Tricarboxylic acid cycle intermediates, reducing equivalents, and gene expression are perturbed in the liver of Gcn2 KO mice. A: liver malate content in fed and 24-h-fasted mice of indicated genotypes (mean ± SE, n = 8; *P < 0.05 as bracket indicated). B: liver oxaloacetate content in fed and 24-h-fasted mice of indicated genotypes (mean ± SE, n = 8; *P < 0.05 as indicated). C: liver pyruvate content in fed and 24-h-fasted mice of indicated genotypes (mean ± SE, n ≥ 8; *P < 0.05 as indicated). D: liver lactate content in fed and 24-h-fasted mice of indicated genotypes (mean ± SE, n ≥ 8, *P < 0.05 as indicated). E: NADH-to-NAD+ ratio (calculated from ratio of lactate/pyruvate level) in livers of fed and 24-h-fasted mice of indicated genotypes (mean ± SE, n ≥ 8; *P < 0.05 as indicated). F: liver malic enzyme-1 (Me1) mRNA in fed and 24-h-fasted mice of indicated genotypes (normalized to fed WT mice, mean ± SE, n = 8; *P < 0.05 as indicated). G: expression of Cebpβ, phosphoenolpyruvate carboxykinase (Pepck), G6pc, pyruvate carboxylase (Pcx), and Pdk4 mRNAs in livers of fed and 24-h- and 72-h-fasted mice of indicated genotypes (normalized to fed WT mice, mean ± SE, n = 8; *P < 0.05 as indicated).
Fig. 5.
PEPCK, cAMP, and phospho-cAMP response element-binding protein (CREB) levels are altered in the liver of Gcn2 KO mice. A: Western blotting of PEPCK protein in liver lysates from fed and 72-h-fasted Gcn2 KO and WT mice. Top, Western blot; bottom, PEPCK protein relative to tubulin (mean ± SE, n = 3; *P < 0.05 as indicated). B: cAMP level in livers of 24-h-fasted mice of indicated genotypes. cAMP levels are expressed as pmol/g of liver (mean ± SE, n = 4; *P < 0.05, Gcn2 KO vs. WT). C: CREB and phospho (p)-CREB protein levels in the liver of fed and 72-h-fasted Gcn2 KO and WT mice. Left, Western blot; right, ratio of phosphorylated CREB to total CREB protein (mean ± SE, n = 3; *P < 0.05 as indicated).

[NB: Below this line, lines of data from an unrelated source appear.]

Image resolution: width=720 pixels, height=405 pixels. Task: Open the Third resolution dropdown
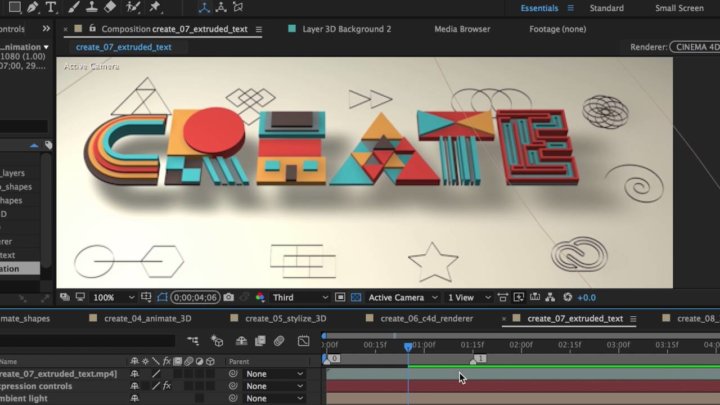pos(298,297)
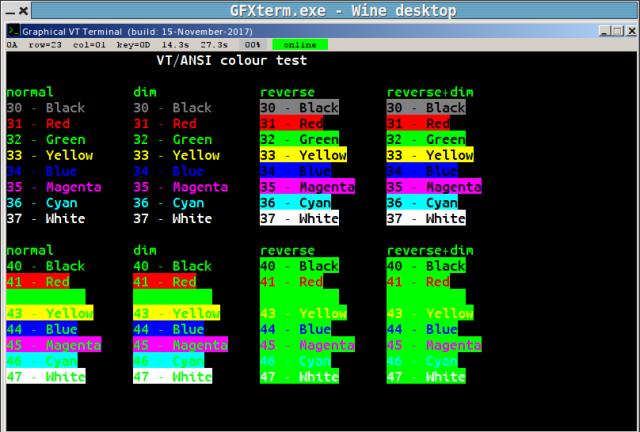
Task: Click the dim column 45 - Magenta swatch
Action: click(x=180, y=345)
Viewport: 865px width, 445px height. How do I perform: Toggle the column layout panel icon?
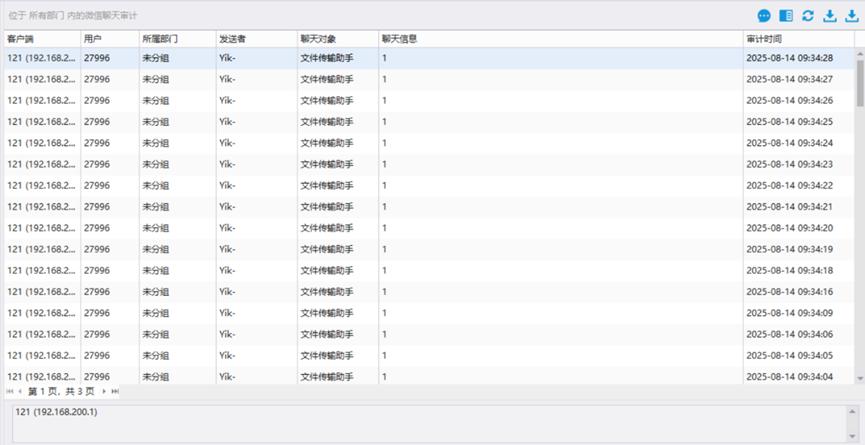[786, 16]
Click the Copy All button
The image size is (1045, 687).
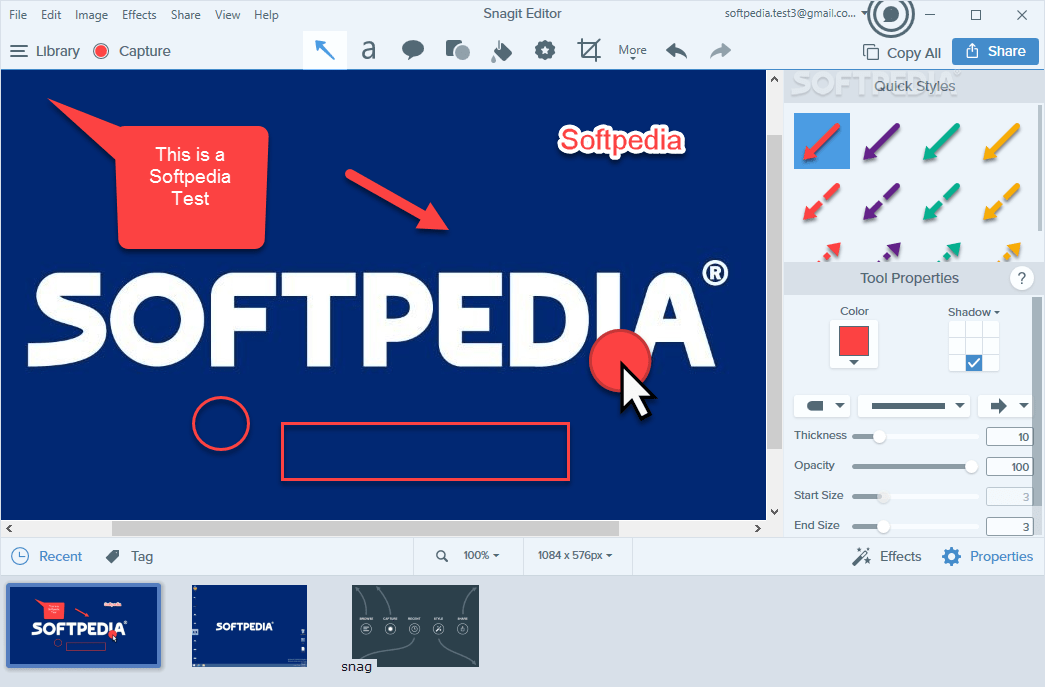pyautogui.click(x=901, y=52)
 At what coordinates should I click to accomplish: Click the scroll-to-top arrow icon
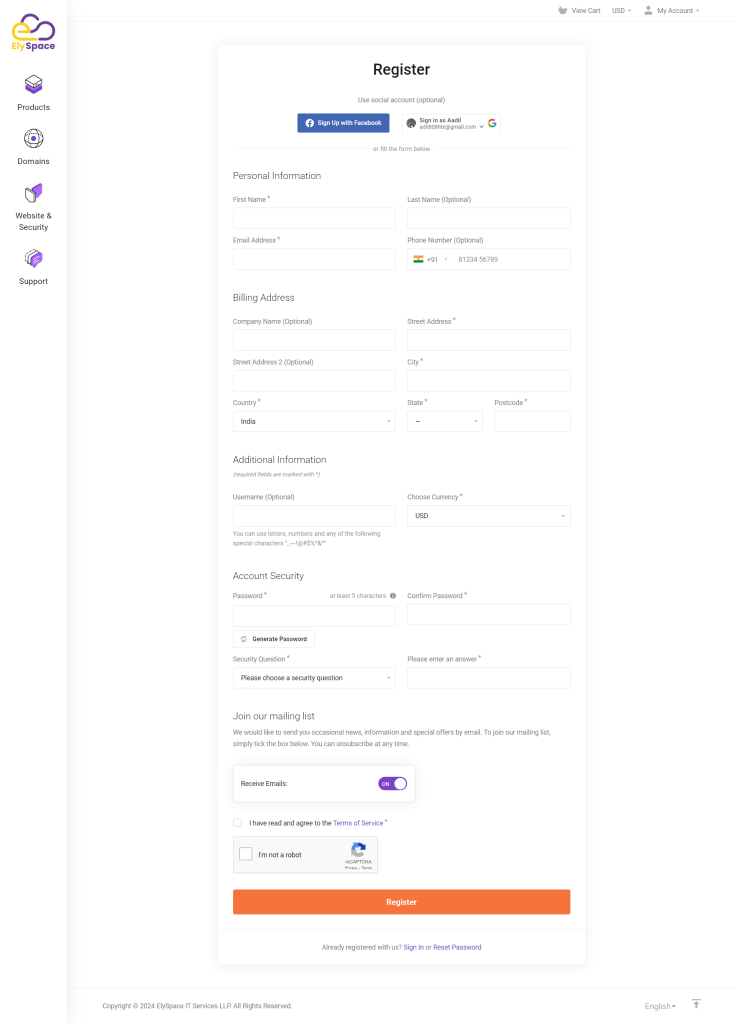click(x=696, y=1004)
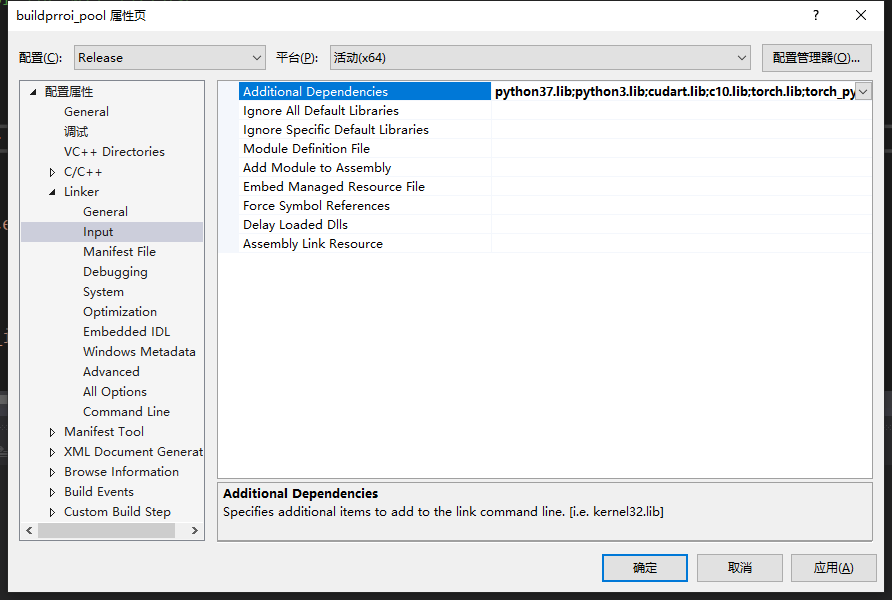The height and width of the screenshot is (600, 892).
Task: Expand the XML Document Generator node
Action: pyautogui.click(x=51, y=451)
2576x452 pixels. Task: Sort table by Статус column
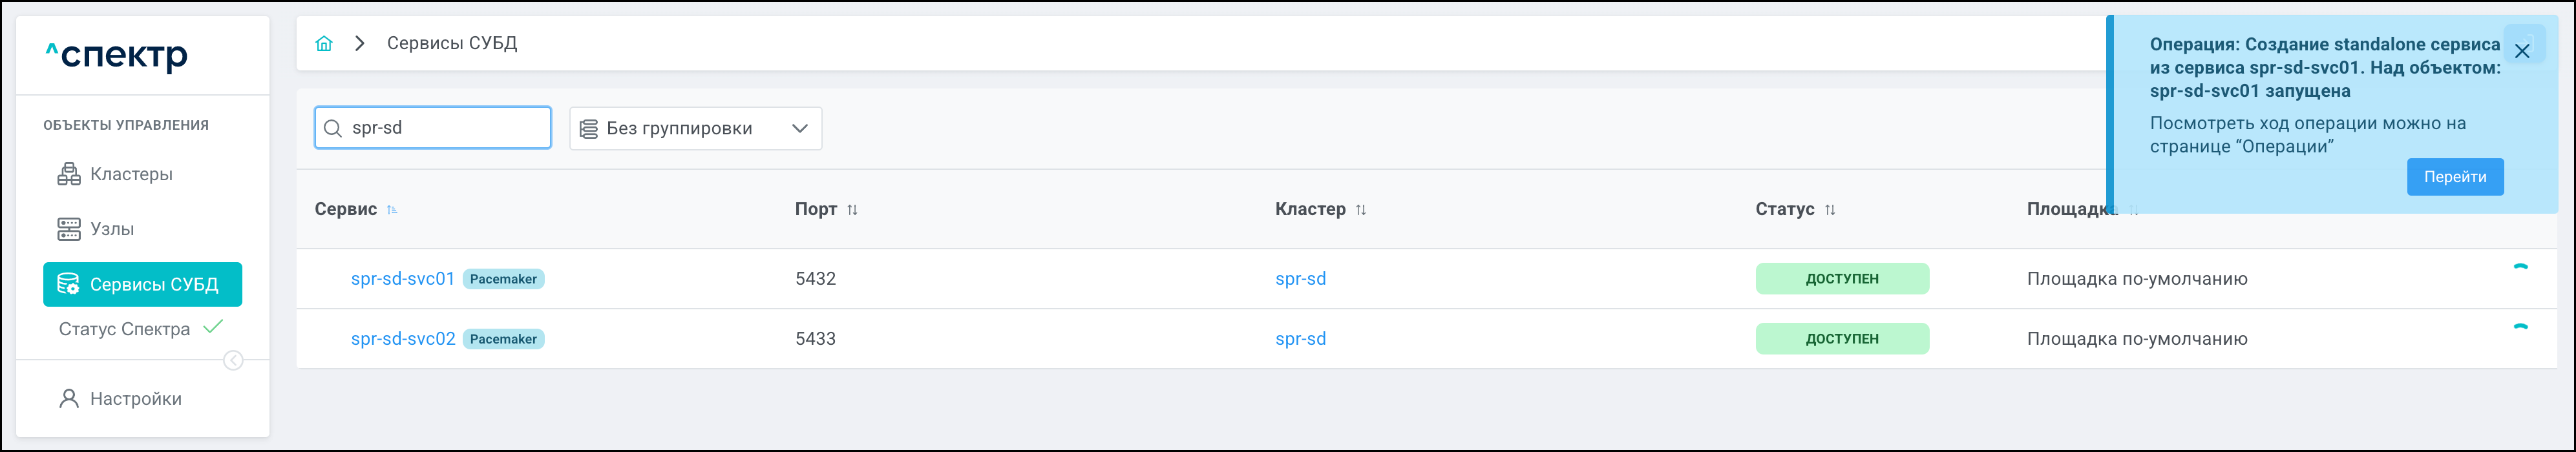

GCN2 and C/EBPβ expression in the liver regulates GNG. To determine if the metabolic differences seen in Gcn2 KO mice are due to functions of GCN2 in the liver, liver-specific Gcn2 KO mice (LiGcn2 KO) were generated by crossing the Albumin-Cre transgenic deletor strain to a floxed allele of Gcn2. We estimated the recombination deletion efficiency to be 69% in the liver of LiGcn2 KO mice. LiGcn2 KO exhibited normal fasting glucose, but similar to global Gcn2 KO mice GNG was impaired as demonstrated by significantly lower glucose synthesis from pyruvate administration (Fig. 6A). The expression of Pepck and G6pc mRNA was normal in LiGcn2 KO mice in the fed and fasted states, whereas basal expression of Cebpβ was abnormally high and failed to be further induced by fasting (Fig. 6B).
Fig. 6.
Liver-specific Gcn2 KO (LiGcn2 KO) mice and Gcn2-deficient primary hepatocytes display misregulation of gluconeogenesis. A: blood glucose levels as a function of time after ip injection of sodium pyruvate in LiGcn2 KO and WT mice after 24 h fasting (mean ± SE, n ≥ 6; P = 0.003, KO vs. WT by 2-way ANOVA). B: expression of Cebpβ, G6pc, and Pepck mRNAs in livers of LiGcn2 KO and WT mice after 24 h fasting (normalized to fed WT mice, mean ± SE, n = 4; *P < 0.05 as indicated). C: glucose production of primary Gcn2 KO and WT hepatocytes in glucose production medium supplemented with sodium pyruvate and cAMP or control medium (mean ± SE, n ≥ 4; *P < 0.05 as indicated). D: expression of Pepck, G6pc, Pgc1α, and Cebpβ mRNAs in primary Gcn2 KO and WT hepatocytes in glucose production assay (normalized to control group, mean ± SE, n = 4; *P < 0.05 as indicated). E: expression of CEBPβ mRNA in livers of fed and 24-h-fasted WT and Gcn2 KO mice (normalized to fed WT mice, mean ± SE, n = 8; *P < 0.05 as indicated). F: C/EBPβ (LAP) protein from liver lysates of fed and 24-h-fasted mice of indicated genotypes. Top, Western blot; bottom, CEBPβ protein relative to tubulin (mean ± SE, n = 3; *P < 0.05 as indicated).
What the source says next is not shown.